5 - Kadın, erkeğinin beğeneceği bir güzellikte olmalıdır. Çünkü devamlı onunla yüzyüze gelip, gönlü onunla huzur bulacaktır. Güzellik anlayışı izafî olup, şahıslara göre değişik olacağından, herkesin eşinde aradığı tabiî bir güzelliği bulması yeterlidir. Ama hiçbir zaman dış güzelliğe kapılıp, huy güzelliğini unutmamalıdır. Aslında huyundan dolayı sevilen kimse, her zaman güzeldir.

6 - İyi bir aileden seçmeye çalışmalıdır. Gerçi diğer yönleri gözetilmeden, sırf soy üstünlüğüne bağlı görülen bir asalete imrenip evlenmek doğru olmaz. Ama terbiye üstünlüğüne dayanan bir asaletin aranması, iyiliğiyle tanınan dindar, dürüst ve sağlam bir aileden alınması tercih edilmelidir. Zira aile eğitiminin ahlâkî gelişmeye büyük tesiri olduğu kesindir. ‘Terbiyenin, hüsn-i ahlâkda medhal-i azîmi (büyük etkisi) olduğuna ittifak vardır“ (Mevzuâtü‘1-Ulûm, 2/463.).

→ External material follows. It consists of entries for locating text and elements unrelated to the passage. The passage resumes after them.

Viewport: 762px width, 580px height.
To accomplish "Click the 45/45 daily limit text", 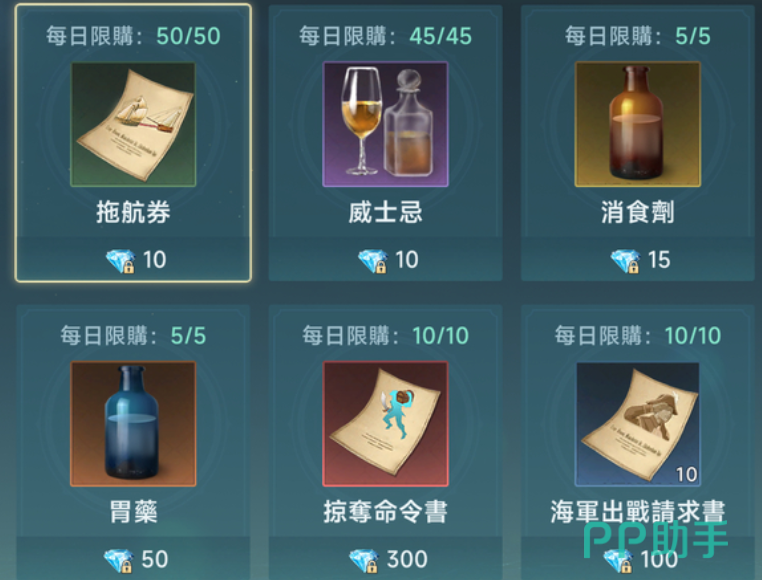I will click(440, 36).
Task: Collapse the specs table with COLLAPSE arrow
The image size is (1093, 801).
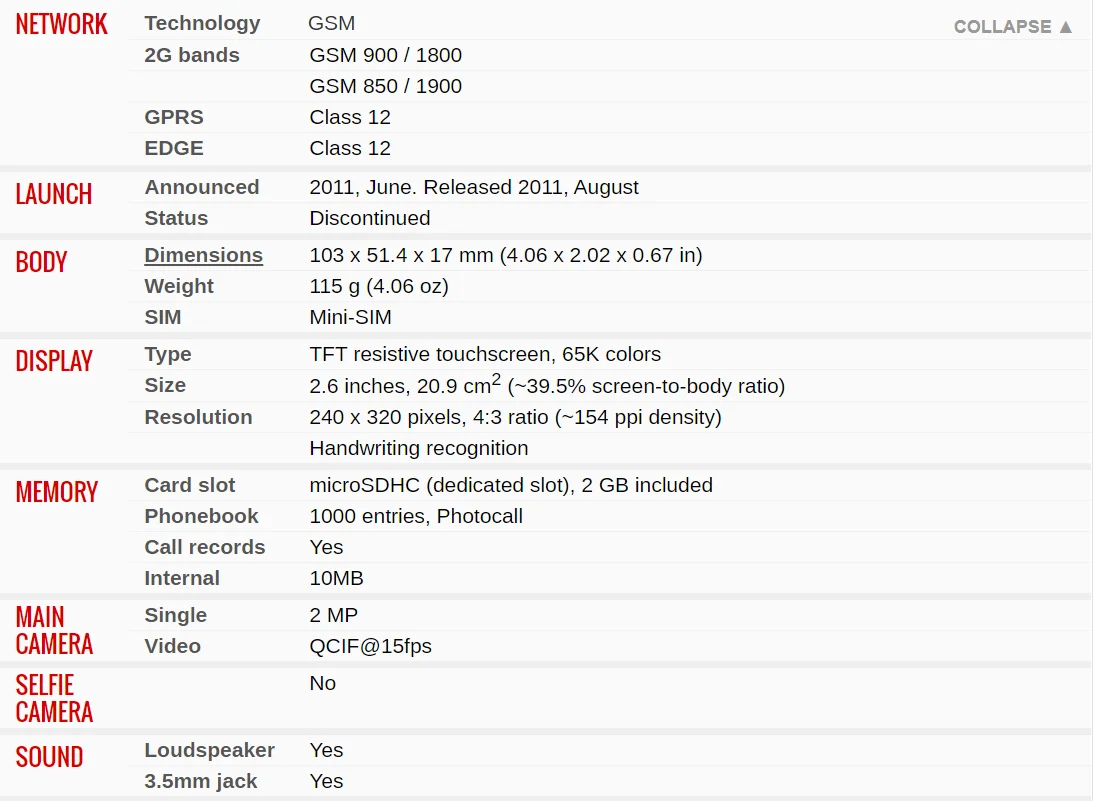Action: click(1012, 26)
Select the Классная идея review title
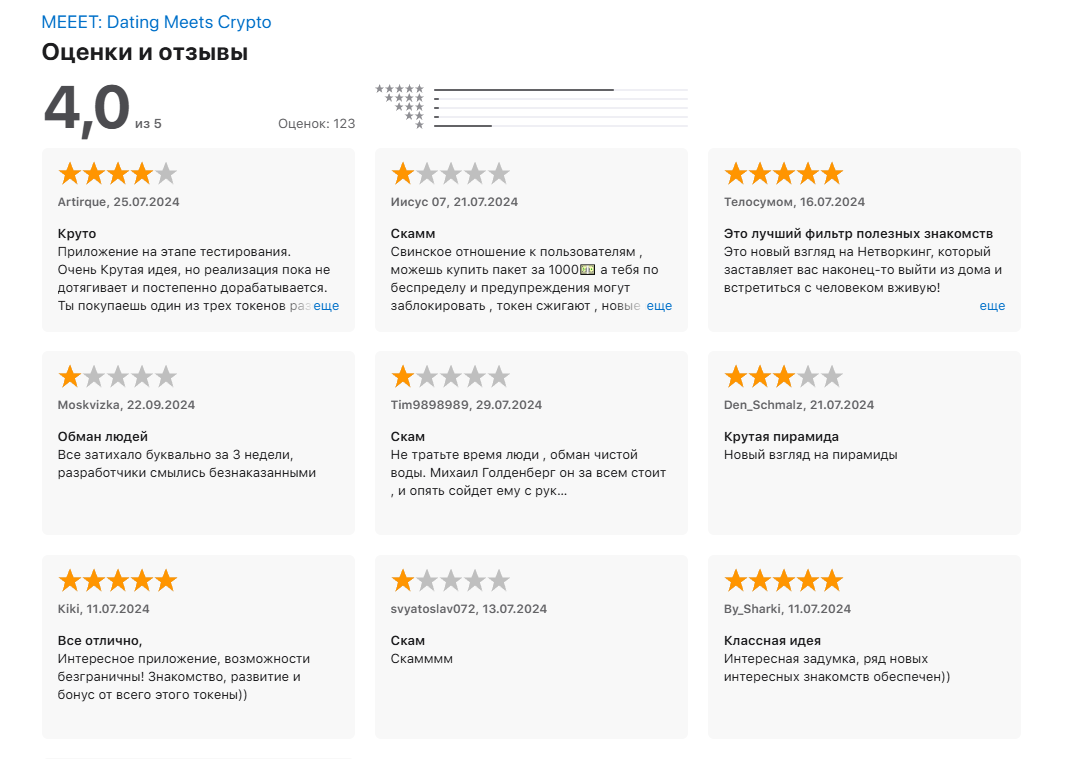Viewport: 1066px width, 759px height. [x=772, y=641]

(Kişinin, yakın hısımlık kuracağı kimselerin iyi olması da, ayrı bir ni‘mettir. “Anasına bak kızını al“ atasözünü hatırdan uzak tutmamalıdır... Dâmad seçerken de, erkeğin aile yapısı hesaba katılarak karar verilmelidir).

Evlenme hususunda kadının:

1) Yaşta,
2) Boyda,
3) Servet (ve rütbe)de,
4) Asalette erkekten biraz aşağı olması daha iyidir.

Fakat:

1) Güzellikte,
2) Terbiyede,
3) Ahlâkta,
4) Takvada ise, erkekten üstün olması daha güzeldir (Şerhu Şir‘atfl-İslâm, s. 441.).

Nikâh düşen kimselerden, yakın hısımlarla evlenmek de caiz olmasına rağmen pek iyi değildir. Çünkü akraba arasından evlenen eşlerin, birbirine karşı olan arzu ve sevgileri biraz gevşek olur. Bu münâsebetle, onların neslinin zayıflamasına sebep olur (Mevzuâtü‘1-Ulûm, 2/463.). Şu halde; amca kızı, dayı kızı, hala kızı, teyze kızı gibi yakınlarla evlenmekten sakınmak iyi olur.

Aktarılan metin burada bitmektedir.